(TASK DETAILS) Retype the lines of the material from the line containing "This screenshot has height=720, width=1280." through the line containing "click(137, 38)", inclusive, with no changes.
====== PROVIDED DATA
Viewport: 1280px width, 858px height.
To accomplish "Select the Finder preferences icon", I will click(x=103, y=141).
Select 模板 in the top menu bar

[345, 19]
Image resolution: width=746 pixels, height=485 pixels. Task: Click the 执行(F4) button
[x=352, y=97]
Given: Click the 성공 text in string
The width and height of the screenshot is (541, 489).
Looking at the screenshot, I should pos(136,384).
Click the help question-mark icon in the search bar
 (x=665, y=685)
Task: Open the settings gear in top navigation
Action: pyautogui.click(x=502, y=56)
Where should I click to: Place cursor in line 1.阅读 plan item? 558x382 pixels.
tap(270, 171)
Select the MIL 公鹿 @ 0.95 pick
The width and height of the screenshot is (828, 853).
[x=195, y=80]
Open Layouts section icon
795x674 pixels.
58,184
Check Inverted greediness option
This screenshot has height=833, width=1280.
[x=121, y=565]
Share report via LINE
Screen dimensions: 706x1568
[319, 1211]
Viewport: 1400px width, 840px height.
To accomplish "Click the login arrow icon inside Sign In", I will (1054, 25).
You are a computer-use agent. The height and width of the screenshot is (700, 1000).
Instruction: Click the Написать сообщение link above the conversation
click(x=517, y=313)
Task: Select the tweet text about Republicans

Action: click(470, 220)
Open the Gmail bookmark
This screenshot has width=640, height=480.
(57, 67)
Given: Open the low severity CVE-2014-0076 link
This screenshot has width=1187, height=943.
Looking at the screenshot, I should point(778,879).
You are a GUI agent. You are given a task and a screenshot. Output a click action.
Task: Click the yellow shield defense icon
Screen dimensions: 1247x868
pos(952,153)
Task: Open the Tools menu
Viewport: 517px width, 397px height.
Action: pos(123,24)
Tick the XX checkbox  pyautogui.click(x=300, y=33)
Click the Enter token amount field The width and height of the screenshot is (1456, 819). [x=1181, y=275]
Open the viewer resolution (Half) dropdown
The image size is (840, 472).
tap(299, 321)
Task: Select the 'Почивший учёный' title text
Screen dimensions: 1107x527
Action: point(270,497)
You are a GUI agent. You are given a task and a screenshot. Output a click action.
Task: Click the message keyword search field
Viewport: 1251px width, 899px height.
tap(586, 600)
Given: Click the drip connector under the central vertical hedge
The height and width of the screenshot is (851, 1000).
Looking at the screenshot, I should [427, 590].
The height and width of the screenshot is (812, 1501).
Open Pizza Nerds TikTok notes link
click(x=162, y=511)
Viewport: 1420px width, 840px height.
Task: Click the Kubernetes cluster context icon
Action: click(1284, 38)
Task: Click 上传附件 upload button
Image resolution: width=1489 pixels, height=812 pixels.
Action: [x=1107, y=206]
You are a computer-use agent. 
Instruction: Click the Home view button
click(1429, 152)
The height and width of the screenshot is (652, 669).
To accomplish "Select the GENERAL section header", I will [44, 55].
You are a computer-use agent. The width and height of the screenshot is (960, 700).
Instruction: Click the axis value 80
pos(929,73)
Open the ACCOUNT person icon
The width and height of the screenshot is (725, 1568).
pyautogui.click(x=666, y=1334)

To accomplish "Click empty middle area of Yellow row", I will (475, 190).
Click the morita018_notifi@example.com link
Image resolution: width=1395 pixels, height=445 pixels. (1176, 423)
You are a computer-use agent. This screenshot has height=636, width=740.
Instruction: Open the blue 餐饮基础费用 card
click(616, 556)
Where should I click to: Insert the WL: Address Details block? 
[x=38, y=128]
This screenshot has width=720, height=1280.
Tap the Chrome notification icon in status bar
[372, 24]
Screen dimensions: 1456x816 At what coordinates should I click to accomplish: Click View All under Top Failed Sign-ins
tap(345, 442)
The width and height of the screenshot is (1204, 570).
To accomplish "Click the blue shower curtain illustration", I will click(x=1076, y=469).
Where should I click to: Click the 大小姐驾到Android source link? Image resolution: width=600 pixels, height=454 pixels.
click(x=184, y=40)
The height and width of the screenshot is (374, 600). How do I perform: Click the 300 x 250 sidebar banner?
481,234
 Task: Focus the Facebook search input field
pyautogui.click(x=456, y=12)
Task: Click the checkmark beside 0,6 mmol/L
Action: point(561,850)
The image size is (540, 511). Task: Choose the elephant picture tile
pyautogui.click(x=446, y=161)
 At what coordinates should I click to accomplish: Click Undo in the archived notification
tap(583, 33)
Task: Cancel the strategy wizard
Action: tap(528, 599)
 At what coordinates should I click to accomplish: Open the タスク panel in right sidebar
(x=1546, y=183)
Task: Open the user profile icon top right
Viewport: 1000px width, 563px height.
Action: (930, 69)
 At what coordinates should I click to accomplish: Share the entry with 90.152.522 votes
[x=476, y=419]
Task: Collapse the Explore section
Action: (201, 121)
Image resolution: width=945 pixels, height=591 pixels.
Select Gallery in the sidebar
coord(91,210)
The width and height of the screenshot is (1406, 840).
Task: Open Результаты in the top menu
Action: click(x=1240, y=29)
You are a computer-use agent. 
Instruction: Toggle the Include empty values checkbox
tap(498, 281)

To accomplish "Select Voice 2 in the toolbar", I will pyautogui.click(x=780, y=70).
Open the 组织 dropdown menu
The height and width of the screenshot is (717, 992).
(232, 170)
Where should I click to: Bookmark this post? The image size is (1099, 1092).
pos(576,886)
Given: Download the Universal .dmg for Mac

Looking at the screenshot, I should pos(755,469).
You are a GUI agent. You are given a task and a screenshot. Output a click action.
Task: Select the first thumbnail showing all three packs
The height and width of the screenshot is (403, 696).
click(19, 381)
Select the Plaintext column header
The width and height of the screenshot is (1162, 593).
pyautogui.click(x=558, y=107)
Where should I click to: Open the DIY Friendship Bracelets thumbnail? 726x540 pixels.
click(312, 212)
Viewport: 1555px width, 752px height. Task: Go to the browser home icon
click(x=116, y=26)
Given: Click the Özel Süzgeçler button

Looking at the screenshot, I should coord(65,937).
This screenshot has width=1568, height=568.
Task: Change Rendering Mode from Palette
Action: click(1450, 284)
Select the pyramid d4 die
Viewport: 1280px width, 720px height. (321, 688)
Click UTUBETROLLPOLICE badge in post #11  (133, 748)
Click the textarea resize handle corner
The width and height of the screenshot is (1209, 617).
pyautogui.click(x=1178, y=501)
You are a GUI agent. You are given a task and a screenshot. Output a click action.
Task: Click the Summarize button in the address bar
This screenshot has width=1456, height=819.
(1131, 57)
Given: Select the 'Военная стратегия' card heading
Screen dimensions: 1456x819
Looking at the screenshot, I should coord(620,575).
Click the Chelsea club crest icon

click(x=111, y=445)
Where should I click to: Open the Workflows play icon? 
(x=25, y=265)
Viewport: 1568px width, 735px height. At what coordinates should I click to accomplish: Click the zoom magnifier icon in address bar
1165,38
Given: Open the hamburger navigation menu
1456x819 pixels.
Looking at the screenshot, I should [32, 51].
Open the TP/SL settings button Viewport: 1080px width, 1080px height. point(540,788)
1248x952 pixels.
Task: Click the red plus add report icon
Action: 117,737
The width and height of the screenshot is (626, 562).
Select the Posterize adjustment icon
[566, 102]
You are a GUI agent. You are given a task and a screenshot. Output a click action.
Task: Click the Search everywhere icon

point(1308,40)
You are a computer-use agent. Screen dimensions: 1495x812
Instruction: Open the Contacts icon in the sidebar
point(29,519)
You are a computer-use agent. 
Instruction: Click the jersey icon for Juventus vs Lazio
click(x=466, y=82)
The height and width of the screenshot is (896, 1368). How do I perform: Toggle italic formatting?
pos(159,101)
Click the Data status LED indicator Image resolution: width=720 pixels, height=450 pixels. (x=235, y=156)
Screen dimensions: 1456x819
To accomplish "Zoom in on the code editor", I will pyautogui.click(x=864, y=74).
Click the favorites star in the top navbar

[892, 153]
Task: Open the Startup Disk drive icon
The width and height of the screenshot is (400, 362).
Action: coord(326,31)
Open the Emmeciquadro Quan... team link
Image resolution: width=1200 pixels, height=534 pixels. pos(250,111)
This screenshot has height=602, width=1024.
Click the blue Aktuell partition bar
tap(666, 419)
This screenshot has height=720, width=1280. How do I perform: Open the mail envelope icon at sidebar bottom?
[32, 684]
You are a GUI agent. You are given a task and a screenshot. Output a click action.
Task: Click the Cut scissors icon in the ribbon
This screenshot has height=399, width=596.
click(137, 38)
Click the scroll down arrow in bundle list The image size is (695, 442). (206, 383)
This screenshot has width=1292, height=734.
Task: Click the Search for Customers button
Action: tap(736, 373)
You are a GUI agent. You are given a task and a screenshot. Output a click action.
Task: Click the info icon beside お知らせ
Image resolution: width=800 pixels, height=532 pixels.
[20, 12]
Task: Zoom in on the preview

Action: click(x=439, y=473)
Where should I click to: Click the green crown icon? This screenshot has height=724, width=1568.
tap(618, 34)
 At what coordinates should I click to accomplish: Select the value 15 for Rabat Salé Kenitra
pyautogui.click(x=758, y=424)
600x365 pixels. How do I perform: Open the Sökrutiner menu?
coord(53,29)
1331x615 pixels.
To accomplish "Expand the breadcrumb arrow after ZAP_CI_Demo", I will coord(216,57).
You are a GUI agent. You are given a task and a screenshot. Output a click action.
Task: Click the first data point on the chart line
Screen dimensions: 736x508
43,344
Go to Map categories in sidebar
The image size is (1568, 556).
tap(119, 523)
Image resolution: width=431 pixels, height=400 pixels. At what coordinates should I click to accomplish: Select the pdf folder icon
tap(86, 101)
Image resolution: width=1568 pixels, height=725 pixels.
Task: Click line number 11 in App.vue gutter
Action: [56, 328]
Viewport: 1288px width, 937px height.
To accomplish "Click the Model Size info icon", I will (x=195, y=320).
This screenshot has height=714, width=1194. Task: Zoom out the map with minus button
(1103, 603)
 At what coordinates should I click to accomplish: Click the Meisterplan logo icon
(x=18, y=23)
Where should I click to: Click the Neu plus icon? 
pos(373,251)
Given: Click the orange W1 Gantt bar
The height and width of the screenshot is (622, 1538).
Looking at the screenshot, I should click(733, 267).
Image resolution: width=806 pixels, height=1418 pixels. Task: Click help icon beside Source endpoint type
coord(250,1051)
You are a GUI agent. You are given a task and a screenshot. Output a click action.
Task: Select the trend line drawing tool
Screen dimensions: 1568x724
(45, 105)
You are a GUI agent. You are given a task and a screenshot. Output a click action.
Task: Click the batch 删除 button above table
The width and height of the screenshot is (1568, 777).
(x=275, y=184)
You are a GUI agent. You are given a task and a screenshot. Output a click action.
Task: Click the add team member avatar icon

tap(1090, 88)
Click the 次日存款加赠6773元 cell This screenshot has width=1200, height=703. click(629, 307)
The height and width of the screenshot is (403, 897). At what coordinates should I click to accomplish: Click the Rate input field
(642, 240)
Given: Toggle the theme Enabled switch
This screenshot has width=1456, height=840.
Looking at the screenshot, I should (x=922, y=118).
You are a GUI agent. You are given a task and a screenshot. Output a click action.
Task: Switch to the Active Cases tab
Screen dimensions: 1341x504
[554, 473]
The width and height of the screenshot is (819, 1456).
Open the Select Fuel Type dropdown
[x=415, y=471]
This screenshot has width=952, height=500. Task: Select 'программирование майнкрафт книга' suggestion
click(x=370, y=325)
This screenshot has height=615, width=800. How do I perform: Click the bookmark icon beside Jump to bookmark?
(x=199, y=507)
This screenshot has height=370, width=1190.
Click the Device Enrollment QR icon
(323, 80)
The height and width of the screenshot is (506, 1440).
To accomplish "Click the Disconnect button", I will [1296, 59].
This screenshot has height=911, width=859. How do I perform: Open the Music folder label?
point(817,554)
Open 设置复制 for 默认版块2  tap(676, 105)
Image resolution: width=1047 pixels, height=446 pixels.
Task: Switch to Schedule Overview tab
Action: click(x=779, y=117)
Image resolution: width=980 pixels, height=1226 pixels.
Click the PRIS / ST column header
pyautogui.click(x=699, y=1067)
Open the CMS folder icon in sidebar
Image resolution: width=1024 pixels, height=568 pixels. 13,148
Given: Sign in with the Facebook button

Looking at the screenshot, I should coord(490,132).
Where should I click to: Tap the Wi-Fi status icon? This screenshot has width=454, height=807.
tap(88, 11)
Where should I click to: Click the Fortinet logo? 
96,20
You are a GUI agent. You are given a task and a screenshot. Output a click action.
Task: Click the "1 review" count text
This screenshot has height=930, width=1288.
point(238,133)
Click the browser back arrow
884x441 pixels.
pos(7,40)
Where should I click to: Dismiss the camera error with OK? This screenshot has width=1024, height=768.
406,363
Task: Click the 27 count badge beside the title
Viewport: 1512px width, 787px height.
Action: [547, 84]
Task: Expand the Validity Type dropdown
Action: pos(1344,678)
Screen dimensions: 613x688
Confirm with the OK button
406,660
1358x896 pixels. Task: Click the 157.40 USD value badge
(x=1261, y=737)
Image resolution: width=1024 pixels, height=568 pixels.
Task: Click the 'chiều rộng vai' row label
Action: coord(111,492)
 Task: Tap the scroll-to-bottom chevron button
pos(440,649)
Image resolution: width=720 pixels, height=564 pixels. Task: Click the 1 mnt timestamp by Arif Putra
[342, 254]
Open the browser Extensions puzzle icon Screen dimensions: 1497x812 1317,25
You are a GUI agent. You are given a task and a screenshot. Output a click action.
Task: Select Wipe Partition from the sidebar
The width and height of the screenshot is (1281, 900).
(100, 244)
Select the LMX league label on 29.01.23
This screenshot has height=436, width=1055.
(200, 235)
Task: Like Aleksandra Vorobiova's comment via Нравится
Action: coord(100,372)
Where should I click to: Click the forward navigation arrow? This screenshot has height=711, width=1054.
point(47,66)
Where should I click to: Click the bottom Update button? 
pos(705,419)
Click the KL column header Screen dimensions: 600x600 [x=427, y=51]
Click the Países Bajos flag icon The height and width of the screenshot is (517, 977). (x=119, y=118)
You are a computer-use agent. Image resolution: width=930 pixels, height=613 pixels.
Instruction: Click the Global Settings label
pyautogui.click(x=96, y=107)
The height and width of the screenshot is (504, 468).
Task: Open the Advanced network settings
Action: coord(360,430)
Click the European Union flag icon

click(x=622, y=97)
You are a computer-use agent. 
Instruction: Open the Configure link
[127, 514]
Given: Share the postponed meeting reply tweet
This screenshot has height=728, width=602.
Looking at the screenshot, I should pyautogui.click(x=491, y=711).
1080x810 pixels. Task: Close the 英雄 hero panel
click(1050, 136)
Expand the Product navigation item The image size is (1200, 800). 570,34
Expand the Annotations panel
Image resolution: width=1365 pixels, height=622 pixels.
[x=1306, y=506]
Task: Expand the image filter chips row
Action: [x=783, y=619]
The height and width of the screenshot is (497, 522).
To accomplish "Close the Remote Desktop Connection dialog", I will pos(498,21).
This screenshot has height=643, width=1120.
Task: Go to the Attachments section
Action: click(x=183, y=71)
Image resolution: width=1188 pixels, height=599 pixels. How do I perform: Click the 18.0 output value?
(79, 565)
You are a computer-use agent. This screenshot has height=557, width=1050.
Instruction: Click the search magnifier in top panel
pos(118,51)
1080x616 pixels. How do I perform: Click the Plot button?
============
(RESPONSE)
This screenshot has height=720, width=1280. How do I perform: Open the mail envelope icon at sidebar bottom?
[32, 684]
You are a GUI agent. You are given a task and a screenshot. Output a click action.
Task: Click the Cut scissors icon in the ribbon
This screenshot has height=399, width=596.
click(137, 38)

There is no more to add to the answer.